◆ **What you need to do**:
Copy out the following lines word for word, covering the stretch from the line containing "What do you see at coordinates (908, 245)" through the line containing "y-tick-label: 300 is", with both of those lines included.

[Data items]

↓↓↓

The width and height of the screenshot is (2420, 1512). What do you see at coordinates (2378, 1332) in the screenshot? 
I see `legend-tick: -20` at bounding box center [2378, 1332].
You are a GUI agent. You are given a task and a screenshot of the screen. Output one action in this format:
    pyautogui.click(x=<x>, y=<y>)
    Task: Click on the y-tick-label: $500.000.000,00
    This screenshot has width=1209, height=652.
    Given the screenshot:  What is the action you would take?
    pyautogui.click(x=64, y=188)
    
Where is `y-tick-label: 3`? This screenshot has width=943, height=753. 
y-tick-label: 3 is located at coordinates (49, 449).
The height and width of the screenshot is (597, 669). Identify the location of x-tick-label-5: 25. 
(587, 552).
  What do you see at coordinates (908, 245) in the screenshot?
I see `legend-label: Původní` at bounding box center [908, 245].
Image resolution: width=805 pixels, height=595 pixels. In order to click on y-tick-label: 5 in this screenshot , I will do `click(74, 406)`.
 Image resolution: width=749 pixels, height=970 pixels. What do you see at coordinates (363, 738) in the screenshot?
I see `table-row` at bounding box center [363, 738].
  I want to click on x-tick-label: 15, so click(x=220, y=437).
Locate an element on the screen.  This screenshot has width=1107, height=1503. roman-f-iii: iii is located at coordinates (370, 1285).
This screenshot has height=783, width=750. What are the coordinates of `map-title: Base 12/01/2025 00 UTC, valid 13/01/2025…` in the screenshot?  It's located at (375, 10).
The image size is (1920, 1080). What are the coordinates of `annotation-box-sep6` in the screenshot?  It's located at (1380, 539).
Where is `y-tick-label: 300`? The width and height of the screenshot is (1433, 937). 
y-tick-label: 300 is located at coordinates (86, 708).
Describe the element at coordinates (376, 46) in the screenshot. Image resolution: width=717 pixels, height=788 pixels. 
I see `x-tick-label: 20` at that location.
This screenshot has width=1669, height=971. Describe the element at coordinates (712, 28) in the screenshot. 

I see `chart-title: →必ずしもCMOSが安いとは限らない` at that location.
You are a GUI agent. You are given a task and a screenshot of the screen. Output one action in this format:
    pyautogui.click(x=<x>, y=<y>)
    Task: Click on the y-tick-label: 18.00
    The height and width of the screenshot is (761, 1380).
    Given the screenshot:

↑↑↑

◆ **Solution to this task**:
  What do you see at coordinates (908, 245) in the screenshot?
I see `legend-label: Původní` at bounding box center [908, 245].
Image resolution: width=805 pixels, height=595 pixels. In order to click on y-tick-label: 5 in this screenshot , I will do `click(74, 406)`.
 Image resolution: width=749 pixels, height=970 pixels. What do you see at coordinates (363, 738) in the screenshot?
I see `table-row` at bounding box center [363, 738].
  I want to click on x-tick-label: 15, so click(x=220, y=437).
Locate an element on the screen.  This screenshot has width=1107, height=1503. roman-f-iii: iii is located at coordinates (370, 1285).
This screenshot has height=783, width=750. What are the coordinates of `map-title: Base 12/01/2025 00 UTC, valid 13/01/2025…` in the screenshot?  It's located at (375, 10).
The image size is (1920, 1080). What are the coordinates of `annotation-box-sep6` in the screenshot?  It's located at (1380, 539).
Where is `y-tick-label: 300`? The width and height of the screenshot is (1433, 937). 
y-tick-label: 300 is located at coordinates (86, 708).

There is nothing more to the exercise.